_About this exercise_
Each entry below is to be copied verbatim, with no line missing.

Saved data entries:
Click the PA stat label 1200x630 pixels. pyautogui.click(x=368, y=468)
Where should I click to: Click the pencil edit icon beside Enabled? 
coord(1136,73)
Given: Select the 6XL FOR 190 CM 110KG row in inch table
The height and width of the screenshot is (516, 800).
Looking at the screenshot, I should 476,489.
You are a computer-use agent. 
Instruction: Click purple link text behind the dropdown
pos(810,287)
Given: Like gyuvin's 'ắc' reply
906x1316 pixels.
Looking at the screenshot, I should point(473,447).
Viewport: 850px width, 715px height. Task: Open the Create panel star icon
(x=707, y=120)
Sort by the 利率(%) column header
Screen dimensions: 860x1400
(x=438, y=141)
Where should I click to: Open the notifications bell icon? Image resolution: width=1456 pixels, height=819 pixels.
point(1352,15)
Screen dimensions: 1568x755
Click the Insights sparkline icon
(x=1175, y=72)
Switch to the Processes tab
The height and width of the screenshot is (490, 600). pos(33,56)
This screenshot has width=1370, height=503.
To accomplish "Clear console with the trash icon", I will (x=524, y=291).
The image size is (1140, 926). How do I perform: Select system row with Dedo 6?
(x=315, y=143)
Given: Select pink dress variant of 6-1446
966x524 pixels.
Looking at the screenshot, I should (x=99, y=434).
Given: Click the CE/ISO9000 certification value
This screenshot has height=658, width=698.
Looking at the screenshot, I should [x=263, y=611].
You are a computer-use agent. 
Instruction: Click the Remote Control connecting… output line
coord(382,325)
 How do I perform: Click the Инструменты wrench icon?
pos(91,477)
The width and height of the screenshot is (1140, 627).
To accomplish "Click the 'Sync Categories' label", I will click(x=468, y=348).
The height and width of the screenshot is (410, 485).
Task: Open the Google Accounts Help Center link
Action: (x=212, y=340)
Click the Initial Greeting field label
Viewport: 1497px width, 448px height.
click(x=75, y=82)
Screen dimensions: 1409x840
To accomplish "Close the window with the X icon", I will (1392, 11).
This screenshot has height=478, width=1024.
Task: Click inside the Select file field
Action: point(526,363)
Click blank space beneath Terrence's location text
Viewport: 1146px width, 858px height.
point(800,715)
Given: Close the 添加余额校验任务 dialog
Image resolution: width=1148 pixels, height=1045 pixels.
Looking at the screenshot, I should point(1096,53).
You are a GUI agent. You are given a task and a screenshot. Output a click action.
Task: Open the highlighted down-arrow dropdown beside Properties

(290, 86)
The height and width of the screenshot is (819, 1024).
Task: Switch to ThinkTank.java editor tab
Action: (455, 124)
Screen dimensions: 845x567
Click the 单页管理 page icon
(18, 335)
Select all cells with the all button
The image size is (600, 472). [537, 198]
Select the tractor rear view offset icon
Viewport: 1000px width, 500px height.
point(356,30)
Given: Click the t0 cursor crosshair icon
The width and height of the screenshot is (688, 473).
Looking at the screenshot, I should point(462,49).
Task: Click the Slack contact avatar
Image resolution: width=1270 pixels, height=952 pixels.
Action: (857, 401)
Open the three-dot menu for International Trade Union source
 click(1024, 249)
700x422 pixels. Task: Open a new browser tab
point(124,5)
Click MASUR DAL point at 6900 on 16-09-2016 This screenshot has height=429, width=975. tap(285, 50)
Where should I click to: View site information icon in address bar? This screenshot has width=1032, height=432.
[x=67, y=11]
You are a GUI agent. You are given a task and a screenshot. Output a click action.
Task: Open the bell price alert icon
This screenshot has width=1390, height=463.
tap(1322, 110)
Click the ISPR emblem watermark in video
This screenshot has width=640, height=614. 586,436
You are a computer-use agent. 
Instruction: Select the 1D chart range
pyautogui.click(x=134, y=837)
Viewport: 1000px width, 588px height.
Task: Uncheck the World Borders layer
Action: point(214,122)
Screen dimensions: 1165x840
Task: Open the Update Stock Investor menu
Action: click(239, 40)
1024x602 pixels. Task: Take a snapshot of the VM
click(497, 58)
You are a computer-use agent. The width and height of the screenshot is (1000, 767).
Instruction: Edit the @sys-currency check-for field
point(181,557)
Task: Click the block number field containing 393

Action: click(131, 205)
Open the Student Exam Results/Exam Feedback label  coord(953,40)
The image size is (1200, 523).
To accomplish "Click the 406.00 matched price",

_Reply to the exercise_
Click the PA stat label 1200x630 pixels. pyautogui.click(x=368, y=468)
Where should I click to: Click the pencil edit icon beside Enabled? 
coord(1136,73)
Given: Select the 6XL FOR 190 CM 110KG row in inch table
The height and width of the screenshot is (516, 800).
Looking at the screenshot, I should 476,489.
You are a computer-use agent. 
Instruction: Click purple link text behind the dropdown
pos(810,287)
Given: Like gyuvin's 'ắc' reply
906x1316 pixels.
Looking at the screenshot, I should point(473,447).
Viewport: 850px width, 715px height. Task: Open the Create panel star icon
(x=707, y=120)
Sort by the 利率(%) column header
Screen dimensions: 860x1400
(x=438, y=141)
Where should I click to: Open the notifications bell icon? Image resolution: width=1456 pixels, height=819 pixels.
point(1352,15)
Screen dimensions: 1568x755
Click the Insights sparkline icon
(x=1175, y=72)
Switch to the Processes tab
The height and width of the screenshot is (490, 600). pos(33,56)
This screenshot has width=1370, height=503.
To accomplish "Clear console with the trash icon", I will (x=524, y=291).
The image size is (1140, 926). How do I perform: Select system row with Dedo 6?
(x=315, y=143)
Given: Select pink dress variant of 6-1446
966x524 pixels.
Looking at the screenshot, I should (x=99, y=434).
Given: Click the CE/ISO9000 certification value
This screenshot has height=658, width=698.
Looking at the screenshot, I should [x=263, y=611].
You are a computer-use agent. 
Instruction: Click the Remote Control connecting… output line
coord(382,325)
 How do I perform: Click the Инструменты wrench icon?
pos(91,477)
The width and height of the screenshot is (1140, 627).
To accomplish "Click the 'Sync Categories' label", I will click(x=468, y=348).
The height and width of the screenshot is (410, 485).
Task: Open the Google Accounts Help Center link
Action: (x=212, y=340)
Click the Initial Greeting field label
Viewport: 1497px width, 448px height.
click(x=75, y=82)
Screen dimensions: 1409x840
To accomplish "Close the window with the X icon", I will (1392, 11).
This screenshot has height=478, width=1024.
Task: Click inside the Select file field
Action: point(526,363)
Click blank space beneath Terrence's location text
Viewport: 1146px width, 858px height.
point(800,715)
Given: Close the 添加余额校验任务 dialog
Image resolution: width=1148 pixels, height=1045 pixels.
Looking at the screenshot, I should point(1096,53).
You are a GUI agent. You are given a task and a screenshot. Output a click action.
Task: Open the highlighted down-arrow dropdown beside Properties

(290, 86)
The height and width of the screenshot is (819, 1024).
Task: Switch to ThinkTank.java editor tab
Action: (455, 124)
Screen dimensions: 845x567
Click the 单页管理 page icon
(18, 335)
Select all cells with the all button
The image size is (600, 472). [537, 198]
Select the tractor rear view offset icon
Viewport: 1000px width, 500px height.
point(356,30)
Given: Click the t0 cursor crosshair icon
The width and height of the screenshot is (688, 473).
Looking at the screenshot, I should point(462,49).
Task: Click the Slack contact avatar
Image resolution: width=1270 pixels, height=952 pixels.
Action: (857, 401)
Open the three-dot menu for International Trade Union source
 click(1024, 249)
700x422 pixels. Task: Open a new browser tab
point(124,5)
Click MASUR DAL point at 6900 on 16-09-2016 This screenshot has height=429, width=975. tap(285, 50)
Where should I click to: View site information icon in address bar? This screenshot has width=1032, height=432.
[x=67, y=11]
You are a GUI agent. You are given a task and a screenshot. Output a click action.
Task: Open the bell price alert icon
This screenshot has width=1390, height=463.
tap(1322, 110)
Click the ISPR emblem watermark in video
This screenshot has width=640, height=614. 586,436
You are a computer-use agent. 
Instruction: Select the 1D chart range
pyautogui.click(x=134, y=837)
Viewport: 1000px width, 588px height.
Task: Uncheck the World Borders layer
Action: point(214,122)
Screen dimensions: 1165x840
Task: Open the Update Stock Investor menu
Action: click(239, 40)
1024x602 pixels. Task: Take a snapshot of the VM
click(497, 58)
You are a computer-use agent. The width and height of the screenshot is (1000, 767).
Instruction: Edit the @sys-currency check-for field
point(181,557)
Task: Click the block number field containing 393

Action: click(131, 205)
Open the Student Exam Results/Exam Feedback label  coord(953,40)
The image size is (1200, 523).
To accomplish "Click the 406.00 matched price",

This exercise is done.